A Summary of Tom Kilburn's Achievements
Here is a summary of Tom Kilburn's achievements, the full biography. The links in the summary go to
the shorter version below, and the
headings in the shorter version link to the corresponding headings in the
full biography.
- 1942-46 - War Work on Radar at TRE Malvern Member of F.C. Williams' electronic problem-solving group at TRE.
- 1947-48 - The Williams-Kilburn Tube and the Baby 1947 First effective storage device for electronic computers (2048 bits on a CRT) -- 1948 (June) "Baby", first working electronic stored-program computer ("ESPC")
- 1948-51 - The Manchester and Ferranti Mark 1s 1948 Oct Basic design of Manchester Mark 1 -- 1949 Apr Intermediary Version working (first full-sized ESPC) -- Oct Full Manchester Mark 1 working (first ESPC with address registers and two-level store) -- 1951 Feb First Ferranti Mark 1 delivered (first production ESPC).

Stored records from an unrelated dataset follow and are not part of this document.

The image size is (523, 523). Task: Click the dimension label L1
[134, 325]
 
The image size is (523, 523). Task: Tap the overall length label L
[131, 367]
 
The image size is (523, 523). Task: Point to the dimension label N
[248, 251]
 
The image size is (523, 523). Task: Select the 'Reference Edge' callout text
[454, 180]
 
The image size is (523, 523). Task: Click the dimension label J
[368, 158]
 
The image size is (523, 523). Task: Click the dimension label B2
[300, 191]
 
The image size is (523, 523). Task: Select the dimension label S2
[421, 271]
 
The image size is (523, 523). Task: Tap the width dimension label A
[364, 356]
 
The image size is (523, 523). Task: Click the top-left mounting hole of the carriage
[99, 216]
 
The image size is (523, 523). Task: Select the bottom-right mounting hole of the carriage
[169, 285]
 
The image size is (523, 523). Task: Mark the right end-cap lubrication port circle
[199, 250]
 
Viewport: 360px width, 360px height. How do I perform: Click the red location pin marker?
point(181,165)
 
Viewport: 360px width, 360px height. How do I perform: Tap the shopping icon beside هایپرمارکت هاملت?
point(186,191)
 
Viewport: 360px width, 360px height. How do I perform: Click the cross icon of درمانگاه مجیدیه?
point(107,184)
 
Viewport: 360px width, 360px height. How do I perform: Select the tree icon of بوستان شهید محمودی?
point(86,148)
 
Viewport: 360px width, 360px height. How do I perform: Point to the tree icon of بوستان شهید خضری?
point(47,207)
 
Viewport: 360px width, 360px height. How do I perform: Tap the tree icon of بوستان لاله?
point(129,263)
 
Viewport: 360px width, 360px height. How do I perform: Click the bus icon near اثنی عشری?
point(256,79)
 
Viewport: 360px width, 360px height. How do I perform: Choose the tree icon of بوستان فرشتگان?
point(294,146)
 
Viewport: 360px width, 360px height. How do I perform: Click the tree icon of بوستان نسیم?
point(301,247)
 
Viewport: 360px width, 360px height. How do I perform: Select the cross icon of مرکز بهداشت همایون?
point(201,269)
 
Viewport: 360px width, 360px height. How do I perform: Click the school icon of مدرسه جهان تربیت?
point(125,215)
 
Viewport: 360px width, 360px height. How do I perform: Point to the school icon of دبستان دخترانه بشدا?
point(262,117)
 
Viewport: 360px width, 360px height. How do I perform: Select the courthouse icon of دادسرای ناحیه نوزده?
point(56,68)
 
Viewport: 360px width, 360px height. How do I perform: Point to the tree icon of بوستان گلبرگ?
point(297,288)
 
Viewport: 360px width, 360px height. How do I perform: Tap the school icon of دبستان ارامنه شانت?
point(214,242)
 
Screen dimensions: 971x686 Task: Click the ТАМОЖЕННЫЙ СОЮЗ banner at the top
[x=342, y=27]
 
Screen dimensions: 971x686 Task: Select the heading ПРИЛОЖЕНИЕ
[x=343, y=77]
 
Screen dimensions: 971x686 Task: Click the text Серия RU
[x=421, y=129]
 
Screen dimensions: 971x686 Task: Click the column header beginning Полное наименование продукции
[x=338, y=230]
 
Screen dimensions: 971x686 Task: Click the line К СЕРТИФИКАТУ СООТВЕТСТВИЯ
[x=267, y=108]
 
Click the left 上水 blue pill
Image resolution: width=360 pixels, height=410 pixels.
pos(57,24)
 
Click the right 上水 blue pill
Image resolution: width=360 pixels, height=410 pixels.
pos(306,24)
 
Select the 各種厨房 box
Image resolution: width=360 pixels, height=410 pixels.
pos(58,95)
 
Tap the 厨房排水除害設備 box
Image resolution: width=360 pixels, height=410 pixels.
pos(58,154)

- 1951 ... - The Computing Service Tom Kilburn takes over leadership of computer development from F.C. Williams. Computing Service started for wide range of organisations (becomes an independent service late 1960s).
- 1951-55 - MEG and the Transistor Computer 1953 First? transistorised computer working -- 1954 First?
floating-point computer, MEG -- 1955 Expanded TC version (turned
into production MV950 in 1956). MEG becomes production Ferranti Mercury 1957.
- 1956-64 - MUSE/Atlas 1956 MUSE project started; aim 1,000 times faster than Mark 1s. Massive innovative effort moving from early '50s computer state to mid '60s. Effort required on 3 fronts: hardware techniques, operating systems and multi compiler production -- 1959 Ferranti joins project, renamed Atlas -- 1962 Atlas starts working -- 1963 Software fully working. Arguably most powerful and sophisticated computer in the world. In general the
innovation matches simultaneous leading-edge projects in US, but is carried out
largely independent of them. Main unique features Virtual Memory and
(Brooker's) Compiler Compiler.
- 1964 ... - The Department of Computer Science First UK (European?) Computer Science department.
- 1966-74 - MU5 New machine with architecture dedicated to high-level language requirements. c. 1970 Makes major contribution to new ICL 2900 series
architecture. Working 1972, with major O/S and compiler
production system (under Derrick Morris) fully
operational 1973.
- 1975-81 - Later Years C.S. department grows and diversifies; (o)100 students/year.
- Honours and Awards (E.g.) 1965 Fellow of the Royal Society; 1973 C.B.E. -- plus many from Universities and Computer organisations.